- WORK ORDER
Please give back, word for word, only the lines starting at the one containing "Task: Open Makaleler in the top navigation" and ending at the one containing "This screenshot has width=548, height=427." within the material below.
◇ ◇ ◇ ◇ ◇ ◇ ◇
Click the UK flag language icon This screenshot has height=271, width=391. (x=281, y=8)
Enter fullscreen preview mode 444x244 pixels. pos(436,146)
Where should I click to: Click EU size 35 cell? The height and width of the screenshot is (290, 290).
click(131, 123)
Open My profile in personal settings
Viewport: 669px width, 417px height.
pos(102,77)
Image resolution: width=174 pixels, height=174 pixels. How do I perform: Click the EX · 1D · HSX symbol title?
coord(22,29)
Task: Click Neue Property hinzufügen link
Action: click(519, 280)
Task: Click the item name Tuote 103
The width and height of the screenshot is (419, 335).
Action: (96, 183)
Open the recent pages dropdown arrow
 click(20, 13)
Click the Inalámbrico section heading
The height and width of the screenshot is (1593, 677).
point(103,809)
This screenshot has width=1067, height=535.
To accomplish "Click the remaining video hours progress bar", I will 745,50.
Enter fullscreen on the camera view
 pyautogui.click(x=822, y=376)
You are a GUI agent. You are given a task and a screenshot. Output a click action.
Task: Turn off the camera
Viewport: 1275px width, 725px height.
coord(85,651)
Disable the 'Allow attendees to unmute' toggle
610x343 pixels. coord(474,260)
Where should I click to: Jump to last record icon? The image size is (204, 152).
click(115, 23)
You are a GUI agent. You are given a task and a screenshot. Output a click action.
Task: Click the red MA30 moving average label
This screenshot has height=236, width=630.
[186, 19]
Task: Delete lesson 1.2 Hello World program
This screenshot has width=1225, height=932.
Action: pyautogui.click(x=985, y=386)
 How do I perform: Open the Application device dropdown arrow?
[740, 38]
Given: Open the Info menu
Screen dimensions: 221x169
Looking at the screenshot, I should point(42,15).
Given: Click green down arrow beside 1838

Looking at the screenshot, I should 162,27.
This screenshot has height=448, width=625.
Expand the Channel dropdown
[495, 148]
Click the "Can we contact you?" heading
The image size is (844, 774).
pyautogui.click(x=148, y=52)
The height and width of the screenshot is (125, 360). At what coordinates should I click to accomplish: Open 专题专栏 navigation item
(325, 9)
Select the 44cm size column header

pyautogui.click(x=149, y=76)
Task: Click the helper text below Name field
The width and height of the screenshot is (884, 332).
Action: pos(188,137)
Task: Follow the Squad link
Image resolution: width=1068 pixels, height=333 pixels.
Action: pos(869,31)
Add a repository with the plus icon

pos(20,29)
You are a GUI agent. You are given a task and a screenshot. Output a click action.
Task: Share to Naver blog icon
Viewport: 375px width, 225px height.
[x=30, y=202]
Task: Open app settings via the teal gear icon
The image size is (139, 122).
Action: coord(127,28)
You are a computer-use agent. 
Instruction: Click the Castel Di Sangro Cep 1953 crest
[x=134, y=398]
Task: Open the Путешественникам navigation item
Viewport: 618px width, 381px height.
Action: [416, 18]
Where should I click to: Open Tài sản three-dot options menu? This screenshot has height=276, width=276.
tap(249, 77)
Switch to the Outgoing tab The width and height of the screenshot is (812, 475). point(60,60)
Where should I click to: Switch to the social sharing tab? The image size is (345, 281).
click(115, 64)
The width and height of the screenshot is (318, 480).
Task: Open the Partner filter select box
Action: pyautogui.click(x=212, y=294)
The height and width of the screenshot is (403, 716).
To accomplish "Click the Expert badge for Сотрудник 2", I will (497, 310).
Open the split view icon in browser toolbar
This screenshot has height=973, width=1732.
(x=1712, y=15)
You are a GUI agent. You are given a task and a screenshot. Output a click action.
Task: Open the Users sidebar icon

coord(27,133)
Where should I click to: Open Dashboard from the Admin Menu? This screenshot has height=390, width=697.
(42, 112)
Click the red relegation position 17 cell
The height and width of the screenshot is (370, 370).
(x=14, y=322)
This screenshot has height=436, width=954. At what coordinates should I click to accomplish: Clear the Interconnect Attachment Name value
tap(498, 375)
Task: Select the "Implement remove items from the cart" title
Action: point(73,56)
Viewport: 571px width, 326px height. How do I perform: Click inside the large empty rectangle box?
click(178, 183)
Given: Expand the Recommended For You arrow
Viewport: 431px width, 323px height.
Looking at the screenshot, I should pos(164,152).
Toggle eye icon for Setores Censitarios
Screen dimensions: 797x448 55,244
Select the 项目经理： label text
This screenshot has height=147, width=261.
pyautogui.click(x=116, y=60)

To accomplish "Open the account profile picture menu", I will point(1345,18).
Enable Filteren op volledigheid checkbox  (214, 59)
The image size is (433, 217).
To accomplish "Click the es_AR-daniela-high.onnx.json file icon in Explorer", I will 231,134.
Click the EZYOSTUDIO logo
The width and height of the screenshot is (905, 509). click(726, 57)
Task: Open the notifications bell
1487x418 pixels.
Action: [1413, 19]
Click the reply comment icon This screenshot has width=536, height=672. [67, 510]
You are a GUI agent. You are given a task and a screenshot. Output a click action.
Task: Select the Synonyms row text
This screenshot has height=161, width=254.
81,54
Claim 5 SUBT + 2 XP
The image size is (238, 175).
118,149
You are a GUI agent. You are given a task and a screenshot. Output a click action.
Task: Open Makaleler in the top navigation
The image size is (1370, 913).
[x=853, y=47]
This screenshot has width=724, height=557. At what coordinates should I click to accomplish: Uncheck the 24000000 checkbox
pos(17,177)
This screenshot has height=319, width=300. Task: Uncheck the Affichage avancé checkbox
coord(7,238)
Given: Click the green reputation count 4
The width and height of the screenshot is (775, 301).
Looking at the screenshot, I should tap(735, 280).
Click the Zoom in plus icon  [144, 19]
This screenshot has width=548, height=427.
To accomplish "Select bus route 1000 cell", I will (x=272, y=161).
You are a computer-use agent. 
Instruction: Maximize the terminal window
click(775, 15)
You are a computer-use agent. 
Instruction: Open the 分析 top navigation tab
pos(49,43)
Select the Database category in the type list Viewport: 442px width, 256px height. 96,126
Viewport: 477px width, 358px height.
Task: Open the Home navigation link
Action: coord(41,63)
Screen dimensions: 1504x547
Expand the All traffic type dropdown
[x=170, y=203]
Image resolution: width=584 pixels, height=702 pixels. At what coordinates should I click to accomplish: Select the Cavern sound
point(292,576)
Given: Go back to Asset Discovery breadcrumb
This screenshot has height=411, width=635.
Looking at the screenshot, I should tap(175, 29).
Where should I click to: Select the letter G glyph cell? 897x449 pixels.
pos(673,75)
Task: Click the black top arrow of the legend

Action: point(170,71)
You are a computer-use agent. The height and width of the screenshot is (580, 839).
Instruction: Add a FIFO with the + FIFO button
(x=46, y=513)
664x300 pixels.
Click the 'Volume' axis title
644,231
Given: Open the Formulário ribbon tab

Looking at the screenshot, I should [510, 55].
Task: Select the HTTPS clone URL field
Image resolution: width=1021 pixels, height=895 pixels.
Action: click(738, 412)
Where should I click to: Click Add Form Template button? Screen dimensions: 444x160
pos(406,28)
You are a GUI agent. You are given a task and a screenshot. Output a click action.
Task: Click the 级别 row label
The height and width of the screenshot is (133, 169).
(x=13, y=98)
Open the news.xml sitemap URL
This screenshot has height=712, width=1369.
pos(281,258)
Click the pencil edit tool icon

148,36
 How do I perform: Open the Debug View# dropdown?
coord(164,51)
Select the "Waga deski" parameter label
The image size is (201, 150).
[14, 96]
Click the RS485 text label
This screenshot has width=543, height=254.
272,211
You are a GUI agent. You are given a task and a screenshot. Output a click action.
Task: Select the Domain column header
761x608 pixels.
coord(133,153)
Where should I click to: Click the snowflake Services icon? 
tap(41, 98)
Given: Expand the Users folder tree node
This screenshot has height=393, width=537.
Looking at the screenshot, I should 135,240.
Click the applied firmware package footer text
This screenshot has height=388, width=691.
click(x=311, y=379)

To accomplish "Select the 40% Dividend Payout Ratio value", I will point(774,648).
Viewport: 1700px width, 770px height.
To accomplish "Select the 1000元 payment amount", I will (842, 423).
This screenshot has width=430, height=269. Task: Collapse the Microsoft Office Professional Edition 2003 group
◇ ◇ ◇ ◇ ◇ ◇ ◇
- ANSWER FOR THIS EXERCISE
Task: Open Makaleler in the top navigation
The image size is (1370, 913).
[x=853, y=47]
This screenshot has width=724, height=557. At what coordinates should I click to accomplish: Uncheck the 24000000 checkbox
pos(17,177)
This screenshot has height=319, width=300. Task: Uncheck the Affichage avancé checkbox
coord(7,238)
Given: Click the green reputation count 4
The width and height of the screenshot is (775, 301).
Looking at the screenshot, I should tap(735, 280).
Click the Zoom in plus icon  [144, 19]
This screenshot has width=548, height=427.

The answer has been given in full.